Search This Blog

Saturday, July 5, 2014

Review: The Maker

If you have not yet seen this extraordinary short film called The Maker, then please take five minutes out of your day to do so now.


 SPOILERS BELOW – WATCH THE DARN VIDEO FIRST

The real power of the piece is that it’s difficult to determine how it’s going to end. Not in the sense that an audience is anticipating a twist ending, but that it’s a challenge to determine what genre we should place it in. For most of the film’s run-time, we’re watching what appears to be a lonely inventor creating his perfect mate: a bride for Frankenstein’s Monster, a Galatea for Pygmalion. The flowery material is a dead giveaway.

Only the frequent glances at the depleting sand in the hour glass serves as an uneasy reminder that something else might be going on, perhaps compounded by the haunting violin music (is there any instrument as eerie-sounding as a violin?), the innate creepiness of stop-motion animation, and the unnerving design of the strange and toothy rabbit-dolls. It all gives us the sense that something is a little off here.

It is not until the film’s final seconds that we realize the truth of the situation: the new arrival is not a wife, but a daughter. The maker bids his creation farewell and leaves her to her own devices. Time is reset and the cycle begins anew.

On second viewing it’s even more unsettling. In those first few introductory seconds where we see our protagonist taking in the workbench and surrounding paraphernalia, we are unaware of what happened only seconds before: of what will happen again once the girl’s musical composition comes to a close. The alarm and bewilderment reflected in each pair of eyes, upon what is otherwise a completely blank face, is much more apparent the second time around.

Some commentators have already bemoaned what they regard as this film's depiction of the futility of life: we live, we fill the time with worldly pursuits, we pass on what we can to those who follow, and we die without any further meaning being derived from the situation.

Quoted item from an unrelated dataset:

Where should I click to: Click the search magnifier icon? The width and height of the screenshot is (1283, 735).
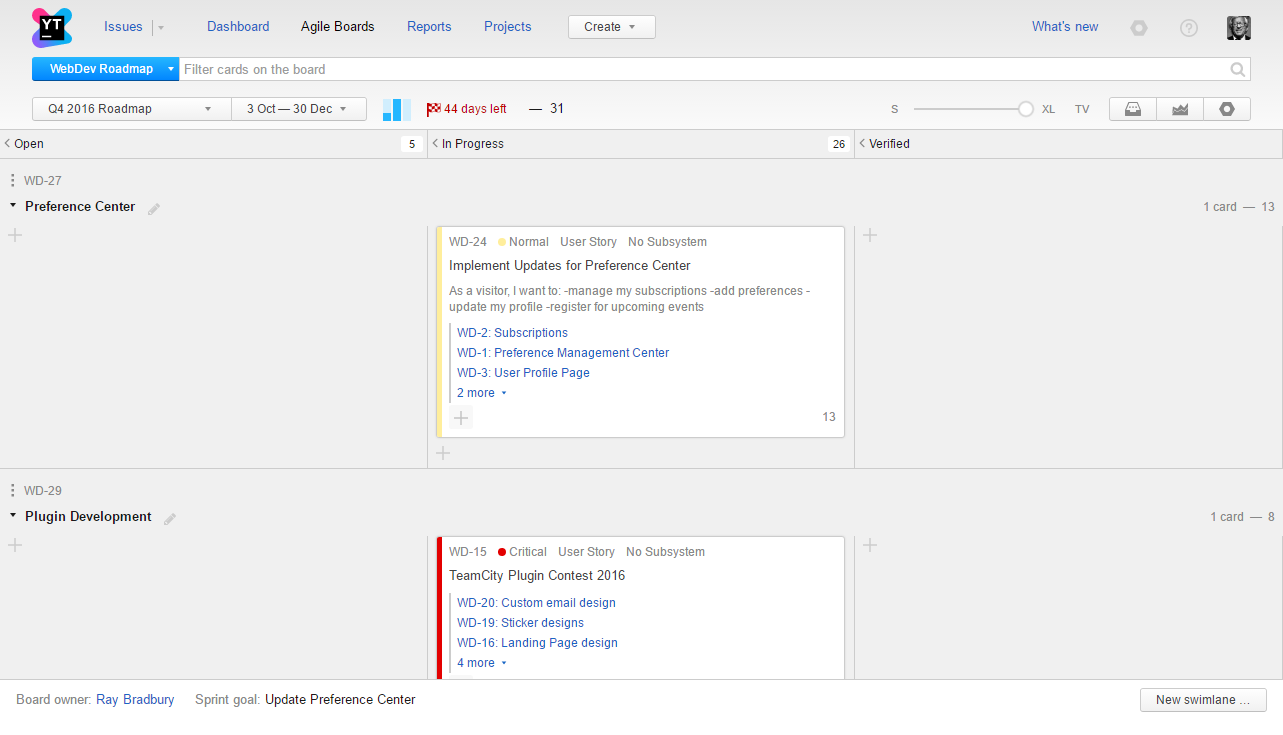pyautogui.click(x=1238, y=69)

More unsettling to me was the wealth of unanswered questions that the experience leaves in its wake. Who wrote the book in the first place? Who composed the music? Where do those raw materials come from? Why do we follow such a pattern without questioning the whys and wherefores?

Obviously no one can answer these things, but the film is not entirely devoid of hope.

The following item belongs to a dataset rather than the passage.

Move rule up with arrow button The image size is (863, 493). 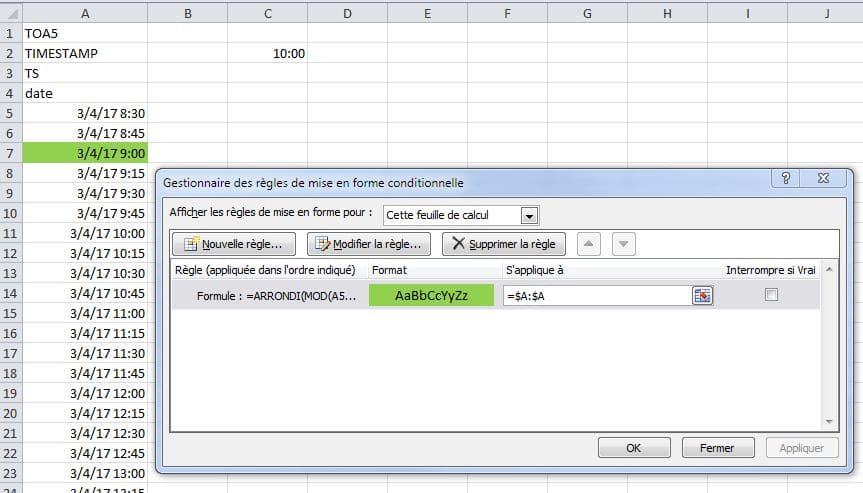tap(588, 244)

Between the beginning and end of its existence, in those few precious seconds that are not devoted to the wellbeing of its off-spring, our protagonist experiences passion and power in the playing of his violin. It’s that which gives life, not the repetitive nature of the life cycle.

And before he goes, he gets to share a hug and a smile with his daughter. That will have to be enough, because that’s all we’ve got.